The goal of this process is to move beyond simple refunds and push Google to find and implement a preventative solution to block the invalid traffic at its source.

Can we use audience exclusions to help filter out low-quality traffic sources?

While audience exclusions are a powerful feature in Google Ads, they are not the primary or most direct method for combating the type of invalid bot traffic being discussed. The strategy has centered on more technical blocking mechanisms, but audience-based filtering can play a complementary role.

Primary Focus: IP and Device Blocking

The core strategy is to use tools that identify and block malicious actors based on their technical identifiers, such as their IP address or device ID. This is a direct way to prevent known bots and click farms from seeing and clicking on ads. This method targets the source of the fraud itself.
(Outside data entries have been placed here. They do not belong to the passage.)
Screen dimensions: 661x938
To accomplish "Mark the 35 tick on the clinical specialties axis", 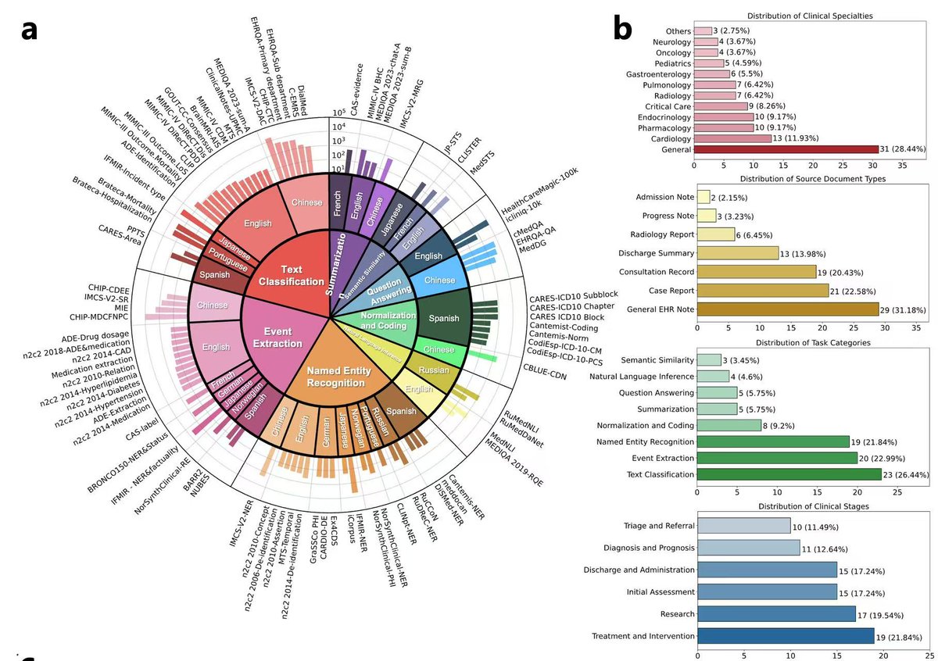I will [x=900, y=166].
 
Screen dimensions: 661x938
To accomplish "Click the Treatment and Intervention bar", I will [x=785, y=635].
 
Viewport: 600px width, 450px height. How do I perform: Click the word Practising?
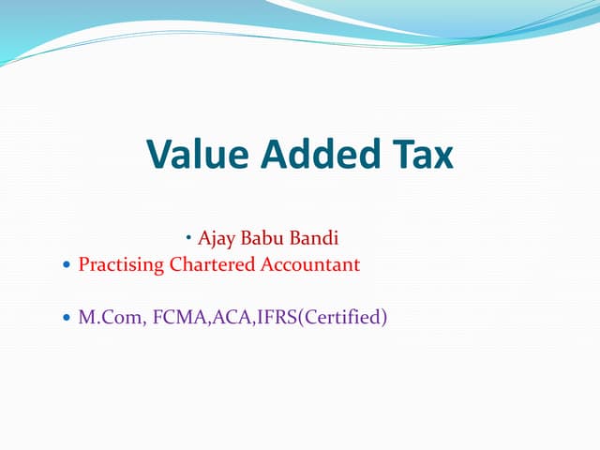tap(121, 265)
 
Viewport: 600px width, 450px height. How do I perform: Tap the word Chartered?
tap(210, 265)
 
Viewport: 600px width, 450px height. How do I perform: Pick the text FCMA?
tap(172, 318)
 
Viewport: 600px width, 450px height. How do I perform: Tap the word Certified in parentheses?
tap(339, 318)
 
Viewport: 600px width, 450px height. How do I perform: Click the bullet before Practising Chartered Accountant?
tap(65, 266)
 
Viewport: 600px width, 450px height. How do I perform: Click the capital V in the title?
tap(161, 155)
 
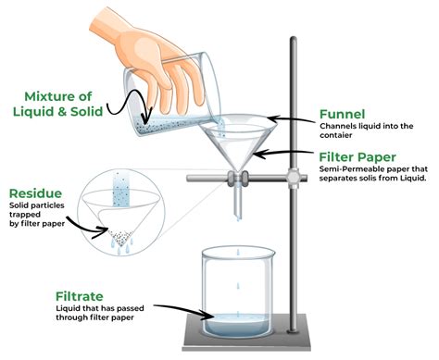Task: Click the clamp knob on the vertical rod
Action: pos(295,174)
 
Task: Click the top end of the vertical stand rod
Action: pos(295,37)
Secondary Role of Audience Exclusions

Audience exclusions work by preventing ads from showing to users who are part of a specific segment, such as a remarketing list, customer list, or demographic group.  In the context of click fraud, this could be used in a few ways:

  • Excluding Known Bad Actors: If a click fraud tool can identify fake users, it can group them into an audience that is then automatically excluded from campaigns.  This is particularly useful on platforms where IP blocking is less effective.
  • Excluding Unrelated Segments: You can exclude demographic, in-market, or affinity segments that are irrelevant to your business, which may indirectly reduce exposure to low-quality traffic sources that fall within those groups.
  • Excluding Low-Intent Visitors: You can create and exclude audiences based on low-intent website behavior, such as users who bounce immediately or visit non-commercial pages (e.g., the "careers" section).

However, it is difficult to create an "audience of bots" for exclusion, as they are designed to mimic human behavior. The internal discussions have not focused on this tactic for Google Ads, instead prioritizing direct IP and device blocking as the most effective solution for the current problem.